Synopsis: Zubin Mehta is the musical director and conductor of the latest production of the Puccini opera, Turandot. As the story is set in ancient China , he decides to invite the renowned Chinese film director, Zhang Yimou to direct the opera. He felt this would add a level of authenticity that had not been achieved in previous versions. They stage their first production in Florence in 1997. One year later, they pull off an extraordinary performance of the same opera in The Forbidden City of Beijing. This documentary reveals the close collaboration between the two men, as well as the many obstacles that are inevitable in the creation of such a grand event.

Alan Miller first heard of the existence of this collaboration while shooting a documentary on the Chinese composer Zhao Jiping. Jiping composed the music for many of Zhang’s films, including Red Sorghum(1987) and Raise the Red Lantern (1991). Zhang had never directed opera before, however once it was clear that he would be responsible for the look and that Mehta would take charge of the music, he felt comfortable with their clearly defined roles. It is the strength of the mutual respect they held for each other that carried them through the days when things didn’t always fall in to place.

In his role as a film director, Zhang Yimou had become accustomed to being in charge. He was soon to discover that things didn’t work the same way in the staging of an opera. It seems the head of each department expected to have the final say, and this did not sit well with him. This issue is complicated even more once they arrive in Beijing, where he feels he has a responsibility to bring honour to the Chinese. It is not long before different cultural views cause friction. To the merit of all involved, they do manage to negotiate and compromise, although the Italian lighting designer, Guido Levi, feels he is the one doing all the compromising.

• _Source records_:
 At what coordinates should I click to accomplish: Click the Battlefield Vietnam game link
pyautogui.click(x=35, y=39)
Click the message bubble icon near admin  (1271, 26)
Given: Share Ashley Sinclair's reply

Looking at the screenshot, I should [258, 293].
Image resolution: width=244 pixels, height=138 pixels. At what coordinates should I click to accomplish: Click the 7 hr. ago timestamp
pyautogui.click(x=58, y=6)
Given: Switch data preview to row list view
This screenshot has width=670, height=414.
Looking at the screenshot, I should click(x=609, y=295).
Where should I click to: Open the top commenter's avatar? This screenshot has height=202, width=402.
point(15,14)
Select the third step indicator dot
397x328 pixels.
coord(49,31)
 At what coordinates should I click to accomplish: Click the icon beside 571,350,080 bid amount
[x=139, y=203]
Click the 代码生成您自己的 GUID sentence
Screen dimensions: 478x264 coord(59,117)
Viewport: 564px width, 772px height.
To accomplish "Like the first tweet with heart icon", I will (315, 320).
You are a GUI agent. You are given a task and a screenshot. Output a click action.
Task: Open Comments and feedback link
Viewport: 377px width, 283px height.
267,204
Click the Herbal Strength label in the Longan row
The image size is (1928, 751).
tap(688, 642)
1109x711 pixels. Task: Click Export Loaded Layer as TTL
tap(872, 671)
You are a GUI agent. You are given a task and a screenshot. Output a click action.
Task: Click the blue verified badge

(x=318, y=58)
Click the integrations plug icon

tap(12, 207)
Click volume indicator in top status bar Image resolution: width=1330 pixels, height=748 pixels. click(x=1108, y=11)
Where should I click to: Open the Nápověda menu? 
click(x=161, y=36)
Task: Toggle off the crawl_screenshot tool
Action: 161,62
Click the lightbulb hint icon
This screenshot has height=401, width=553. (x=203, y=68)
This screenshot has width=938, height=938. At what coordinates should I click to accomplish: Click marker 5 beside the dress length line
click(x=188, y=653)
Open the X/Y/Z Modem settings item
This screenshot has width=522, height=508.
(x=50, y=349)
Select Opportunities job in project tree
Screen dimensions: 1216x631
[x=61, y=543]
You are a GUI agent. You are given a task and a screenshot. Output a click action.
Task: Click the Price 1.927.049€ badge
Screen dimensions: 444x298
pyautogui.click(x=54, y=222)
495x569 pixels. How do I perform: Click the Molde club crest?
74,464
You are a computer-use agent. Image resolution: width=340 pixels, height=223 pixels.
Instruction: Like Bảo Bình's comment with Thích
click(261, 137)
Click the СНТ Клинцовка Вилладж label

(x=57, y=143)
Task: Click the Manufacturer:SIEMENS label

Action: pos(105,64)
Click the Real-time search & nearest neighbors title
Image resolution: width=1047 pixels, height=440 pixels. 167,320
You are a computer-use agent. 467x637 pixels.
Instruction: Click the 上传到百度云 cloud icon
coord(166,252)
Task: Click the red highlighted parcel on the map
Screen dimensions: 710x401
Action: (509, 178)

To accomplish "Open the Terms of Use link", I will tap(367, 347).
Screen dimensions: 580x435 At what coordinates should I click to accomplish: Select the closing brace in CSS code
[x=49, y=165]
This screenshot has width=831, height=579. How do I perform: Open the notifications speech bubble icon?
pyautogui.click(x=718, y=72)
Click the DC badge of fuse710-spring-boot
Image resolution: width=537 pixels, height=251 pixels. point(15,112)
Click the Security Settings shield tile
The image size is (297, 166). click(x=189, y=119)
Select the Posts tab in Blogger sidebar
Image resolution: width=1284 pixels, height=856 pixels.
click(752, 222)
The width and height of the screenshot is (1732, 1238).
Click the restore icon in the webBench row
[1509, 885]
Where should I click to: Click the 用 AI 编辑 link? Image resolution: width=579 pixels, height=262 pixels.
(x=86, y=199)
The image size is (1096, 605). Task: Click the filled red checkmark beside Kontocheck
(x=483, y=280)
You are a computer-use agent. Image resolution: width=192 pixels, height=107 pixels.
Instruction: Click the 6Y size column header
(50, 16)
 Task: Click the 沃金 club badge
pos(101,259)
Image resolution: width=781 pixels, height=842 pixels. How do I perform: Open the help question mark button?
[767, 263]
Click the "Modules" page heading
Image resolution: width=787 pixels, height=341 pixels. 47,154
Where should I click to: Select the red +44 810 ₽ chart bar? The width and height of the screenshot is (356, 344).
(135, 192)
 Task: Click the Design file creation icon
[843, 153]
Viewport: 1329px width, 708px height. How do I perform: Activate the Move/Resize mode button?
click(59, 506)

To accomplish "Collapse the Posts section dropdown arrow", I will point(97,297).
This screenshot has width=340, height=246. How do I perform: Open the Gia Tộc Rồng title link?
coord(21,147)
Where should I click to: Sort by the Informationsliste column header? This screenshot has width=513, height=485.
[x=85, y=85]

• _Exercises to complete_:
1. In the Turandot synopsis, rewrite the stretch from "Synopsis: Zubin Mehta" through "a grand event.", swapping "Florence" for "Milan".
2. Turn the stretch of entries from the first entry through the line that contains "[x=61, y=543]" into a Markdown table with the columns No. and Line. Put the row number under No. and the line under Line, and skip blank lines.

• _Worked solutions_:
1.
Synopsis: Zubin Mehta is the musical director and conductor of the latest production of the Puccini opera, Turandot. As the story is set in ancient China , he decides to invite the renowned Chinese film director, Zhang Yimou to direct the opera. He felt this would add a level of authenticity that had not been achieved in previous versions. They stage their first production in Milan in 1997. One year later, they pull off an extraordinary performance of the same opera in The Forbidden City of Beijing. This documentary reveals the close collaboration between the two men, as well as the many obstacles that are inevitable in the creation of such a grand event.

2.
| No. | Line |
|---|---|
| 1 |  At what coordinates should I click to accomplish: Click the Battlefield Vietnam game link |
| 2 | pyautogui.click(x=35, y=39) |
| 3 | Click the message bubble icon near admin  (1271, 26) |
| 4 | Given: Share Ashley Sinclair's reply |
| 5 | Looking at the screenshot, I should [258, 293]. |
| 6 | Image resolution: width=244 pixels, height=138 pixels. At what coordinates should I click to accomplish: Click the 7 hr. ago timestamp |
| 7 | pyautogui.click(x=58, y=6) |
| 8 | Given: Switch data preview to row list view |
| 9 | This screenshot has width=670, height=414. |
| 10 | Looking at the screenshot, I should click(x=609, y=295). |
| 11 | Where should I click to: Open the top commenter's avatar? This screenshot has height=202, width=402. |
| 12 | point(15,14) |
| 13 | Select the third step indicator dot |
| 14 | 397x328 pixels. |
| 15 | coord(49,31) |
| 16 |  At what coordinates should I click to accomplish: Click the icon beside 571,350,080 bid amount |
| 17 | [x=139, y=203] |
| 18 | Click the 代码生成您自己的 GUID sentence |
| 19 | Screen dimensions: 478x264 coord(59,117) |
| 20 | Viewport: 564px width, 772px height. |
| 21 | To accomplish "Like the first tweet with heart icon", I will (315, 320). |
| 22 | You are a GUI agent. You are given a task and a screenshot. Output a click action. |
| 23 | Task: Open Comments and feedback link |
| 24 | Viewport: 377px width, 283px height. |
| 25 | 267,204 |
| 26 | Click the Herbal Strength label in the Longan row |
| 27 | The image size is (1928, 751). |
| 28 | tap(688, 642) |
| 29 | 1109x711 pixels. Task: Click Export Loaded Layer as TTL |
| 30 | tap(872, 671) |
| 31 | You are a GUI agent. You are given a task and a screenshot. Output a click action. |
| 32 | Task: Click the blue verified badge |
| 33 | (x=318, y=58) |
| 34 | Click the integrations plug icon |
| 35 | tap(12, 207) |
| 36 | Click volume indicator in top status bar Image resolution: width=1330 pixels, height=748 pixels. click(x=1108, y=11) |
| 37 | Where should I click to: Open the Nápověda menu?  |
| 38 | click(x=161, y=36) |
| 39 | Task: Toggle off the crawl_screenshot tool |
| 40 | Action: 161,62 |
| 41 | Click the lightbulb hint icon |
| 42 | This screenshot has height=401, width=553. (x=203, y=68) |
| 43 | This screenshot has width=938, height=938. At what coordinates should I click to accomplish: Click marker 5 beside the dress length line |
| 44 | click(x=188, y=653) |
| 45 | Open the X/Y/Z Modem settings item |
| 46 | This screenshot has width=522, height=508. |
| 47 | (x=50, y=349) |
| 48 | Select Opportunities job in project tree |
| 49 | Screen dimensions: 1216x631 |
| 50 | [x=61, y=543] |